Tra questi ultimi, i programmi di training cognitivo risultano utili come forma di prevenzione primaria per le persone sane, ma anche come intervento preventivo secondario per chi abbia già un problema cognitivo, o per rallentare il decorso cronicizzante della malattia per le persone affette da demenza iniziale. Questi training stimolano le diverse funzioni cognitive con attività individualizzate, ovvero adatte non solo alle capacità della persona, ma anche alle sue preferenze e alle sue disposizioni del momento. Le attività proposte cercano, inoltre, di favorire la conversazione, le relazioni con gli altri, il racconto di sé, al fine di agire contemporaneamente sulle abilità sociali, sull’autostima, sul tono dell’umore e sull’autoefficacia percepita.

Gli obiettivi possono essere sintetizzati di seguito in:

  • Raggiungere e mantenere il miglior livello funzionale possibile

  • Ridurre il rischio di demenza e/o rallentare il decadimento cognitivo

  • Contrastare la tendenza all’isolamento nel contesto familiare e sociale

  • Contenere i disturbi comportamentali

Al fine di programmare un training il più possibile individualizzato, mirato e specifico è prevista una valutazione pre/post trattamento delle abilità cognitive e l’articolazione di un percorso di potenziamento e/o di recupero sintesi degli interventi attualmente più accreditati in ambito scientifico. Gli effetti positivi sono comprovati sia sul paziente, con miglioramento del funzionamento cognitivo, sull’umore e sul comportamento2, sia sul caregiver, riguardo alla qualità di vita e alla sfera relazionale3.

Inoltre, partecipare a questi training cognitivi determina un significativo miglioramento che perdura nel tempo, come dimostrato a livello scientifico da recenti meta-analisi.4 A ciò si aggiungono evidenze circa l’effetto dell’esercizio cognitivo nella riduzione dell’incidenza della demenza5.

Dr.ssa Maria Rosita Cecilia
Psicologa – Psicoterapeuta, Dottore di Ricerca in Epidemiologia, Prevenzione e Riabilitazione delle patologie Cronico – Degenerative
Operatore di Stimolazione Cognitiva della Persona con Demenza

NOTE
1 http://old.iss.it/demenze/?lang=1&tipo=17

2 Mapelli D., Di Rosa E., Nocita, R., Sava, D. (2013). Cognitive stimulation in patients with dementia: randomized controlled trial. Dement Geriatr Cogn Dis, 29;3(1):263-71.

3 Orgeta, V., Leung, P., Yates, L., Kang, S., Hoare, Z., Henderson, C., et Al. (2015).
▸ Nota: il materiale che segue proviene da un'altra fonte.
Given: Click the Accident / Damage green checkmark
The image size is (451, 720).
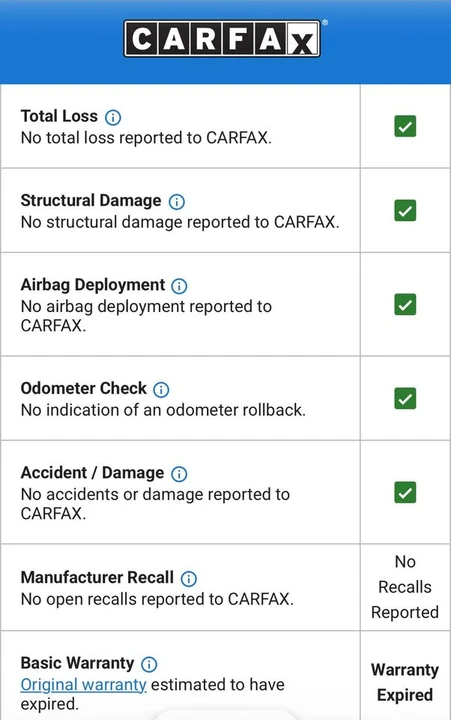Looking at the screenshot, I should tap(405, 492).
Individual cognitive stimulation therapy for dementia: a clinical effectiveness and cost-effectiveness pragmatic, multicentre, randomised controlled trial. Health Technol Assess, 19(64):1-108.
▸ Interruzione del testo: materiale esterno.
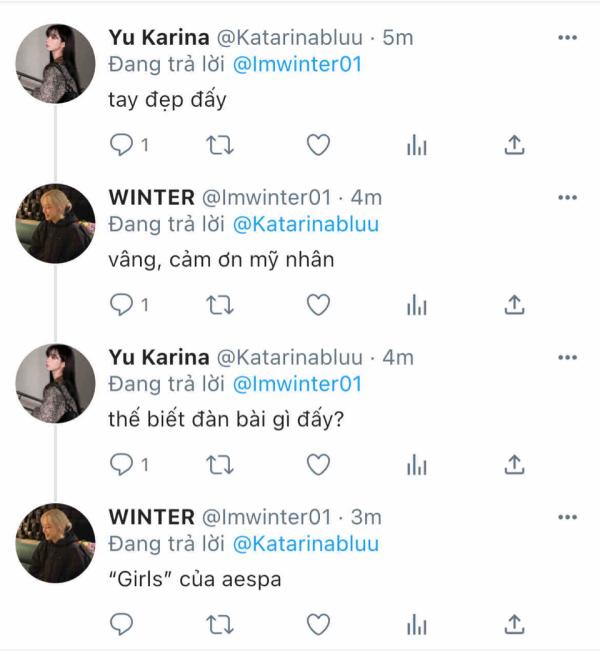Open WINTER's avatar on the last tweet
600x651 pixels.
(55, 543)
4 Tardif, S., Simard, M. (2011). Cognitive stimulation programs in healthy elderly: a review. Int J Alzheimers Dis, 378934.

5 Valenzuela, M., & Sachdev, P. (2009). Can cognitive exercise prevent the onset of dementia? Systematic review of randomized clinical trials with longitudinal follow-up. The American Journal of Geriatric Psychiatry17(3), 179-187.